呼び出したにも関わらず本を読み耽っていたクロロが、手に持った本を閉じて鼻で笑う。

「さっきの電話で、微かに女の声が聞こえたんでな。図星か?」

面倒な相手に知られたな、とため息をつきたくなるのを抑え、ヒソカはクロロに視線を向けた。

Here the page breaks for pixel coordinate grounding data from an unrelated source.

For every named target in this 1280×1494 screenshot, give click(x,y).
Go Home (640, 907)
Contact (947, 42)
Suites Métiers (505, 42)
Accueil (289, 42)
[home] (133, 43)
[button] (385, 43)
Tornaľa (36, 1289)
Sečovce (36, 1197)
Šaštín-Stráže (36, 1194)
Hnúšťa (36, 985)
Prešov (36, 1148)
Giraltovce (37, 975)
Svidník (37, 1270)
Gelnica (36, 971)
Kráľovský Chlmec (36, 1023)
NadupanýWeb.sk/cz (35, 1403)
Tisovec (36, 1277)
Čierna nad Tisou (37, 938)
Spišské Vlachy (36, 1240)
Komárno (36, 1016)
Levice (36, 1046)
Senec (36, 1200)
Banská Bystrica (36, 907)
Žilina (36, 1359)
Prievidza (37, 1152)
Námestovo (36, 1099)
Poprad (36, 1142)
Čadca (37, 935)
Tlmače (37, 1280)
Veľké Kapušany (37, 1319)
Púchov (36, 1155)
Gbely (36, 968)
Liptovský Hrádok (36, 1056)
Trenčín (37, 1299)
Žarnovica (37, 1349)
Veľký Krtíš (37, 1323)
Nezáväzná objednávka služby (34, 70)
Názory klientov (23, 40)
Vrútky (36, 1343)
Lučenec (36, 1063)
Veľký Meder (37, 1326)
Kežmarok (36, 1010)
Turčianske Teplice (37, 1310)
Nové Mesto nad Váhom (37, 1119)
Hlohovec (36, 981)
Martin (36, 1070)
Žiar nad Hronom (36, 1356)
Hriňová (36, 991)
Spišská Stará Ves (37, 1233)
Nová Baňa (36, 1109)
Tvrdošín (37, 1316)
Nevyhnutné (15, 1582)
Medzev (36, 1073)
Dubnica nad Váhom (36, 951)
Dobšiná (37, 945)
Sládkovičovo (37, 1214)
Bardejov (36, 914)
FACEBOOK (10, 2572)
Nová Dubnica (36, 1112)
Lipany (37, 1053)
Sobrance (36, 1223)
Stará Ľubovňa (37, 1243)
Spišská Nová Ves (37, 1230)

「わかっているなら、わざわざ呼び出さないでくれるかい?今本当に忙しいんだからさ…♠」

「お前がそこまで惚れ込む女というのは珍しいな。今度紹介しろ、どんな物好きか見てみたい。」

どんどん面倒になっていく展開に、ヒソカは隠すのをやめて堂々とため息をついた。

「あなたに紹介したら最高に面倒臭くなる予感がするんだけど♠」

「良いだろう、別に手を出そうというわけじゃないんだ。団長命令だ、その女を今度連れて来い。」

「だからこんなことで団長命令使わないでくれよ、振り回される方は堪ったもんじゃないんだから♠」

その言葉には同感だったらしく、マチ、シャルナーク、パクノダが一斉に頷いた。

「お前らな……」

「ところで、用事の方は良いの?」

この中で唯一の良心と言ってもいいだろうパクノダが、珍しく助け舟を出してくれた。

「良くないね♣すぐにでも帰りたいんだけど?」

「…まぁ良い。勝手に行方を眩ますな、最低限連絡は取れるようにしておけ。今日はそれだけだ。」

たったそれだけを告げるために呼び出されたらしい。

それなら電話でも良いだろうに。

「…帰らせてもらうよ♠」

ヒソカはすぐさま部屋を飛び出し、帰路を急いだ。

「…すごい入れ込み様ね。随分、その女の子が大事みたい。」

「ヒソカにそこまで好かれるなんて、その女も気の毒だよ。」

「いやいや、案外似た者同士なのかもよ?お互いベタ惚れだったりして。」

「何にせよ、次会ってみればわかることだ。」

ヒソカが帰った後の彼らは、何やら下世話な話を好き勝手していたらしいが、それはヒソカの知るところではない。